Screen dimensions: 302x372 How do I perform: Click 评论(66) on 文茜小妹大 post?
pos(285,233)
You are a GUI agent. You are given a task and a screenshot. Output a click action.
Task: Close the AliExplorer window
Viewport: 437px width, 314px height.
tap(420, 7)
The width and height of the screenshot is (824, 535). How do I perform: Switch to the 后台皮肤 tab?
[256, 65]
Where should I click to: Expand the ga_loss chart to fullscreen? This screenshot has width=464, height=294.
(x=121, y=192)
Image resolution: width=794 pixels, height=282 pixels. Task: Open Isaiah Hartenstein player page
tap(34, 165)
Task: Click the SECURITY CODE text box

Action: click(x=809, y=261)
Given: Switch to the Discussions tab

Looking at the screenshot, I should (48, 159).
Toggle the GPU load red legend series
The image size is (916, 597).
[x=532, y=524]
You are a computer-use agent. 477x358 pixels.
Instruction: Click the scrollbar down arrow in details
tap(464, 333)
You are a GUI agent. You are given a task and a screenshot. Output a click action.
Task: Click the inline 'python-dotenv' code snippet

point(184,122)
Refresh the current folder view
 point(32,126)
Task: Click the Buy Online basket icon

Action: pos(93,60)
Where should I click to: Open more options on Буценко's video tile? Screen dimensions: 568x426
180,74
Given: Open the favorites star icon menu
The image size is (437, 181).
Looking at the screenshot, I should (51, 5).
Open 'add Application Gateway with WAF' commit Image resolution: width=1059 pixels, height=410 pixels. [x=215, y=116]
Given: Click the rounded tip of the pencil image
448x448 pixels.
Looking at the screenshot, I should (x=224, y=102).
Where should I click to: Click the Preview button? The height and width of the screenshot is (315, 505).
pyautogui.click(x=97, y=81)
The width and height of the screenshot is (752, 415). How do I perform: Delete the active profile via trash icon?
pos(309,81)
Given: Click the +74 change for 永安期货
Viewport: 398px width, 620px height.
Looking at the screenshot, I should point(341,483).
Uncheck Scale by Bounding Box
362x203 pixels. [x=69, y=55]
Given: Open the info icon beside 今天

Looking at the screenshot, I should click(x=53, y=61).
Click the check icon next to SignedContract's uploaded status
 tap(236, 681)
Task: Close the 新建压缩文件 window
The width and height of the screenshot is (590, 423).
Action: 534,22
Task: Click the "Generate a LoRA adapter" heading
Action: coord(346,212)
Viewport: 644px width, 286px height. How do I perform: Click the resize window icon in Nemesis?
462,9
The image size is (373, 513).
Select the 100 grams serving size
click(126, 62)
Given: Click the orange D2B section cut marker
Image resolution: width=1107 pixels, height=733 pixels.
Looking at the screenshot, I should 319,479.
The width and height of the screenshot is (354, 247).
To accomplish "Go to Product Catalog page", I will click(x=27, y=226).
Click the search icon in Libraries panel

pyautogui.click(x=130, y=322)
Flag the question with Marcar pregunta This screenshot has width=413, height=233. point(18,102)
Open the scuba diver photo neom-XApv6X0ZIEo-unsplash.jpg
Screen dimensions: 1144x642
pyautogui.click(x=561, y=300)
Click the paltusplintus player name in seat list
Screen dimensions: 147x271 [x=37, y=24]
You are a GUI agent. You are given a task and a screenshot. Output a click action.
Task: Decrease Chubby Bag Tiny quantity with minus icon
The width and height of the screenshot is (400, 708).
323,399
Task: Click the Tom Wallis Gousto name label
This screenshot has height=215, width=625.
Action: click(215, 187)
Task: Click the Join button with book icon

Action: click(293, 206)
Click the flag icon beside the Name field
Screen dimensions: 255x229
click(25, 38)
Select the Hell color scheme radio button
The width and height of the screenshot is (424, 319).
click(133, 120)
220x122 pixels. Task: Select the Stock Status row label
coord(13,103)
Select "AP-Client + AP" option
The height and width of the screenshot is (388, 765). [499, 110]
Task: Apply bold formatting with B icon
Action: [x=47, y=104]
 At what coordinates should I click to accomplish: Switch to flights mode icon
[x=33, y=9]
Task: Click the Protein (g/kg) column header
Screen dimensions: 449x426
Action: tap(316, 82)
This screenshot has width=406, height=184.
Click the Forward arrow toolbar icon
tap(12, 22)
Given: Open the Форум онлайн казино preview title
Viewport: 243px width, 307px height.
━━━
REQUIREMENT:
The full set of entries should appear again, unchanged, line by line.

ANSWER:
Screen dimensions: 302x372 How do I perform: Click 评论(66) on 文茜小妹大 post?
pos(285,233)
You are a GUI agent. You are given a task and a screenshot. Output a click action.
Task: Close the AliExplorer window
Viewport: 437px width, 314px height.
tap(420, 7)
The width and height of the screenshot is (824, 535). How do I perform: Switch to the 后台皮肤 tab?
[256, 65]
Where should I click to: Expand the ga_loss chart to fullscreen? This screenshot has width=464, height=294.
(x=121, y=192)
Image resolution: width=794 pixels, height=282 pixels. Task: Open Isaiah Hartenstein player page
tap(34, 165)
Task: Click the SECURITY CODE text box

Action: click(x=809, y=261)
Given: Switch to the Discussions tab

Looking at the screenshot, I should (48, 159).
Toggle the GPU load red legend series
The image size is (916, 597).
[x=532, y=524]
You are a computer-use agent. 477x358 pixels.
Instruction: Click the scrollbar down arrow in details
tap(464, 333)
You are a GUI agent. You are given a task and a screenshot. Output a click action.
Task: Click the inline 'python-dotenv' code snippet

point(184,122)
Refresh the current folder view
 point(32,126)
Task: Click the Buy Online basket icon

Action: pos(93,60)
Where should I click to: Open more options on Буценко's video tile? Screen dimensions: 568x426
180,74
Given: Open the favorites star icon menu
The image size is (437, 181).
Looking at the screenshot, I should (51, 5).
Open 'add Application Gateway with WAF' commit Image resolution: width=1059 pixels, height=410 pixels. [x=215, y=116]
Given: Click the rounded tip of the pencil image
448x448 pixels.
Looking at the screenshot, I should (x=224, y=102).
Where should I click to: Click the Preview button? The height and width of the screenshot is (315, 505).
pyautogui.click(x=97, y=81)
The width and height of the screenshot is (752, 415). How do I perform: Delete the active profile via trash icon?
pos(309,81)
Given: Click the +74 change for 永安期货
Viewport: 398px width, 620px height.
Looking at the screenshot, I should point(341,483).
Uncheck Scale by Bounding Box
362x203 pixels. [x=69, y=55]
Given: Open the info icon beside 今天

Looking at the screenshot, I should click(x=53, y=61).
Click the check icon next to SignedContract's uploaded status
 tap(236, 681)
Task: Close the 新建压缩文件 window
The width and height of the screenshot is (590, 423).
Action: 534,22
Task: Click the "Generate a LoRA adapter" heading
Action: coord(346,212)
Viewport: 644px width, 286px height. How do I perform: Click the resize window icon in Nemesis?
462,9
The image size is (373, 513).
Select the 100 grams serving size
click(126, 62)
Given: Click the orange D2B section cut marker
Image resolution: width=1107 pixels, height=733 pixels.
Looking at the screenshot, I should 319,479.
The width and height of the screenshot is (354, 247).
To accomplish "Go to Product Catalog page", I will click(x=27, y=226).
Click the search icon in Libraries panel

pyautogui.click(x=130, y=322)
Flag the question with Marcar pregunta This screenshot has width=413, height=233. point(18,102)
Open the scuba diver photo neom-XApv6X0ZIEo-unsplash.jpg
Screen dimensions: 1144x642
pyautogui.click(x=561, y=300)
Click the paltusplintus player name in seat list
Screen dimensions: 147x271 [x=37, y=24]
You are a GUI agent. You are given a task and a screenshot. Output a click action.
Task: Decrease Chubby Bag Tiny quantity with minus icon
The width and height of the screenshot is (400, 708).
323,399
Task: Click the Tom Wallis Gousto name label
This screenshot has height=215, width=625.
Action: click(215, 187)
Task: Click the Join button with book icon

Action: click(293, 206)
Click the flag icon beside the Name field
Screen dimensions: 255x229
click(25, 38)
Select the Hell color scheme radio button
The width and height of the screenshot is (424, 319).
click(133, 120)
220x122 pixels. Task: Select the Stock Status row label
coord(13,103)
Select "AP-Client + AP" option
The height and width of the screenshot is (388, 765). [499, 110]
Task: Apply bold formatting with B icon
Action: [x=47, y=104]
 At what coordinates should I click to accomplish: Switch to flights mode icon
[x=33, y=9]
Task: Click the Protein (g/kg) column header
Screen dimensions: 449x426
Action: tap(316, 82)
This screenshot has width=406, height=184.
Click the Forward arrow toolbar icon
tap(12, 22)
Given: Open the Форум онлайн казино preview title
Viewport: 243px width, 307px height.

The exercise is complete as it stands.